Justice Clarence Thomas wrote a concurring opinion that agreed that the Alliance did not have standing, but also challenged the concept of association standing that was argued, based on the 1977 case Hunt v. Washington State Apple Advertising Commission. Association standing allows for an association to bring suit on behalf of its members. Thomas stated that this concept may be unconstitutional that should be reviewed in a more appropriate case. He wrote, "If a single member of an association has suffered an injury, our doctrine permits that association to seek relief for its entire membership - even if the association has tens of millions of other, non-injured members."

==Impact==
The original case, filed on the Northern District of Texas, was considered an example of judge shopping, filed within a specific division of the district as to have the case likely assigned to a specific judge from that division. On March 12, 2024, the Judicial Conference of the United States, which establishes procedures for the federal courts, established a new rule that challenges to state or federal laws with national impacts filed within federal districts would be randomly assigned to a judge within the entire district, aiming to prevent aggressive judge shopping. However, this rule only a recommendation, and notably the Fifth Circuit refused to implement it.

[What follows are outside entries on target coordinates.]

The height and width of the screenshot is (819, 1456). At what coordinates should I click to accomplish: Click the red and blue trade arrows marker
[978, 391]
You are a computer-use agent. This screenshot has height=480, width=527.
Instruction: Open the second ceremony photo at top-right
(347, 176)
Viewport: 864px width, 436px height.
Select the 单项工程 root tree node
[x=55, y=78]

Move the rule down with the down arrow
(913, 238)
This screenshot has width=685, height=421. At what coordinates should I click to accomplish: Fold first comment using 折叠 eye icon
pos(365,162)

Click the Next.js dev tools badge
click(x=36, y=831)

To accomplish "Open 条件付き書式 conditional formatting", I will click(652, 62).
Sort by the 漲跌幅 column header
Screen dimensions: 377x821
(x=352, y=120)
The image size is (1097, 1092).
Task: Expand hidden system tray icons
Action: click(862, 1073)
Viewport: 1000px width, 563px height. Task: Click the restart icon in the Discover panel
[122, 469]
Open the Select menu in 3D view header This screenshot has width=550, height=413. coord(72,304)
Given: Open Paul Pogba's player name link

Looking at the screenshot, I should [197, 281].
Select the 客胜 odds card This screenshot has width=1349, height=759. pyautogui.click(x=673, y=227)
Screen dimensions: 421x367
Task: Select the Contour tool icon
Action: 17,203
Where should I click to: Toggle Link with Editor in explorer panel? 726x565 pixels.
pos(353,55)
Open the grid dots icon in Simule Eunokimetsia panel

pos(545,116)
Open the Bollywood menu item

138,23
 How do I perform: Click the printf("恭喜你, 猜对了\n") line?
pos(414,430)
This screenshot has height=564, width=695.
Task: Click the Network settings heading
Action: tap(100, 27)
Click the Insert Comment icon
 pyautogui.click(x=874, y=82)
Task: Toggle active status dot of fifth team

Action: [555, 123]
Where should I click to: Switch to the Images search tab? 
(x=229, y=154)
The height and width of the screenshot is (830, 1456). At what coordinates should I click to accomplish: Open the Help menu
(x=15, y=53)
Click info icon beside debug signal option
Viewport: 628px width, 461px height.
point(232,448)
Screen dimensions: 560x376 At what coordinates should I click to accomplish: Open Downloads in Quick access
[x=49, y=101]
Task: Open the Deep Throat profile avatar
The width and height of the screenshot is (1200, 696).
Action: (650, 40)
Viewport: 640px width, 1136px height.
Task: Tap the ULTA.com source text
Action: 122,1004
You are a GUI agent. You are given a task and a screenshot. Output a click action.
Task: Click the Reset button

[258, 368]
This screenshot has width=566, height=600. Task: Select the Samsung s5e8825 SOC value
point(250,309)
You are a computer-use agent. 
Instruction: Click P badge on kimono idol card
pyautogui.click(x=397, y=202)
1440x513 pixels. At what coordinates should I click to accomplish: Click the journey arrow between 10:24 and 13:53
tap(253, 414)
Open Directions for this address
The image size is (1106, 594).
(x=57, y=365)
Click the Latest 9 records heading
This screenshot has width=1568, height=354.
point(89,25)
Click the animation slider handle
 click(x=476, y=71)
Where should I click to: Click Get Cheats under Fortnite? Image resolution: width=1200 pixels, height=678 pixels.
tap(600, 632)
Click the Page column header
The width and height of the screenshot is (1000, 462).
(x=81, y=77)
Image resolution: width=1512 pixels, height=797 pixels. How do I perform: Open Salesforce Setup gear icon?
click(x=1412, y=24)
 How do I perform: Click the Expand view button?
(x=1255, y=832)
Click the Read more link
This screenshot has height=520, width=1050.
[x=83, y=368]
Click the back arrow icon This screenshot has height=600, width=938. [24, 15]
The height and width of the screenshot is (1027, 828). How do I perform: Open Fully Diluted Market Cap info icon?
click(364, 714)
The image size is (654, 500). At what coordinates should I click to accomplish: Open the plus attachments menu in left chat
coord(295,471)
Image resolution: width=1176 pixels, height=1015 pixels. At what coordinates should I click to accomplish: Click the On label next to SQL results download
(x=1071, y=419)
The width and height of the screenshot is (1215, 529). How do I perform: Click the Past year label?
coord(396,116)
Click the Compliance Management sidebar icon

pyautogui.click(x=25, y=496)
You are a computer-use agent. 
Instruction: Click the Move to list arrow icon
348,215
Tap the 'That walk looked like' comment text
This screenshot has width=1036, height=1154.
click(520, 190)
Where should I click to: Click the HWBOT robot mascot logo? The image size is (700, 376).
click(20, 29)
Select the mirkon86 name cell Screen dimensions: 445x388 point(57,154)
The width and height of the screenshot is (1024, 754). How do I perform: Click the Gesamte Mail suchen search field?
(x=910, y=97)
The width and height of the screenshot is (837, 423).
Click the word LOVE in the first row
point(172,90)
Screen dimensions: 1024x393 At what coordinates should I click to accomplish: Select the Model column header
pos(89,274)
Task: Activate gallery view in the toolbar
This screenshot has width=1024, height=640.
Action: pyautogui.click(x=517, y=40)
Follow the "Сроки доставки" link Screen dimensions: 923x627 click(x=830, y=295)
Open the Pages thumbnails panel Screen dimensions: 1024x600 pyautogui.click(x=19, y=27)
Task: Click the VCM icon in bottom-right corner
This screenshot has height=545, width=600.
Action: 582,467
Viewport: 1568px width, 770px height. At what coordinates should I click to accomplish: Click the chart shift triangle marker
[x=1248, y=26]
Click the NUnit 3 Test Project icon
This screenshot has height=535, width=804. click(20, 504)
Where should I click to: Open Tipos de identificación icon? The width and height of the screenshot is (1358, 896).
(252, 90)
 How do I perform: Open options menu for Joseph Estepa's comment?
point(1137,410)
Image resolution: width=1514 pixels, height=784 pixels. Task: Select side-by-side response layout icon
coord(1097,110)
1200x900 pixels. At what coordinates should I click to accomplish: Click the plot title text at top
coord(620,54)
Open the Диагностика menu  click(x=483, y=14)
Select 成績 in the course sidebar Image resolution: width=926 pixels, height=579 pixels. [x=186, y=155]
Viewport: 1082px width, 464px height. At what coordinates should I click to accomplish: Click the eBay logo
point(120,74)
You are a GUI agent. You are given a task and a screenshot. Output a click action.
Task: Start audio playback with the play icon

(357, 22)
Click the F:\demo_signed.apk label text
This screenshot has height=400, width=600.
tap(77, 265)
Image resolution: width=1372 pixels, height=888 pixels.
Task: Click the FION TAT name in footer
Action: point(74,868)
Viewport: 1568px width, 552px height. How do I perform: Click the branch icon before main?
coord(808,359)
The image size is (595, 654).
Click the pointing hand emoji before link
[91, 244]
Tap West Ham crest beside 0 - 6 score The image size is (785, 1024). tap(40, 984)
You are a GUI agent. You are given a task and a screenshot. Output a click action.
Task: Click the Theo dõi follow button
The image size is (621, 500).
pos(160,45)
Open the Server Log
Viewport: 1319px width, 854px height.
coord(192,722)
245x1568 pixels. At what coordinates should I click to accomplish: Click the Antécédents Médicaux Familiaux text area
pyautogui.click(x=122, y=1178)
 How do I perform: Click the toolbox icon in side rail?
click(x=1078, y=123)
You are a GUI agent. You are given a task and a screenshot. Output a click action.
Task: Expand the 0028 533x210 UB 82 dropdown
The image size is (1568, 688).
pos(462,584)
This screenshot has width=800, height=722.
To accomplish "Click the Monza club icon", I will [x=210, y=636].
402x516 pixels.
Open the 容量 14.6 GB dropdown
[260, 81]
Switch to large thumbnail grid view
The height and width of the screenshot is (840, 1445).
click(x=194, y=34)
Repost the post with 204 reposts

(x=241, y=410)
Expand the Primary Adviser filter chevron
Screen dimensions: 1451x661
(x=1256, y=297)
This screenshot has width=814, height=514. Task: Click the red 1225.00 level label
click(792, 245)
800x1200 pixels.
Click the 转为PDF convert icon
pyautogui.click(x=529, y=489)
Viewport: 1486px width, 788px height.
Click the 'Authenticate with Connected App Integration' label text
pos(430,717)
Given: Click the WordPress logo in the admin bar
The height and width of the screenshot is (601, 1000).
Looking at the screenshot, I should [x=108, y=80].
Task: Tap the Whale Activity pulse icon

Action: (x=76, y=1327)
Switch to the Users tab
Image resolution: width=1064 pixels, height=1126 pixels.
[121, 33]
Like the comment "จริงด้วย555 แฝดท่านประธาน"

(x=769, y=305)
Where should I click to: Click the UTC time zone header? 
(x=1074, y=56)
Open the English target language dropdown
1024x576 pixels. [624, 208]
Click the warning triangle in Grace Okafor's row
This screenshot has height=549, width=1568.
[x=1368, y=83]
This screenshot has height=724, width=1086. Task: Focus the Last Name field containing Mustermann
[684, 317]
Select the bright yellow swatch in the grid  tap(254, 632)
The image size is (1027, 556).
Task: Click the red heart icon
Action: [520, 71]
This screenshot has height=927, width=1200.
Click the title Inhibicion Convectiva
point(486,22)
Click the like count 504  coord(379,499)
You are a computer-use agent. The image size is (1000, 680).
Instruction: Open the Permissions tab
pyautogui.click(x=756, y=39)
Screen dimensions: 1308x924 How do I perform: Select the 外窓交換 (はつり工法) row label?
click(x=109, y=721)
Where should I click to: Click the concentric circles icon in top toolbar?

Johns Hopkins University published a study in January 2025 supporting the FDA's approval process after reviewing 12 years of FDA regulations on mifepristone that the agency nearly always based their regulars on sound scientific reasoning.

==Subsequent lawsuits==
After the ruling, Missouri, Idaho and Kansas filed to intervene in the case; Louisiana and the Alliance Defending Freedom filed Louisiana v. FDA; and Texas and Florida filed a lawsuit against the FDA.
===Missouri v. FDA===

In November 2023, Missouri, Idaho and Kansas filed to intervene in the case. In January 2024, Kacsmaryk granted the states' motion. In September 2025, Kacsmaryk transferred the case to the Eastern District of Missouri.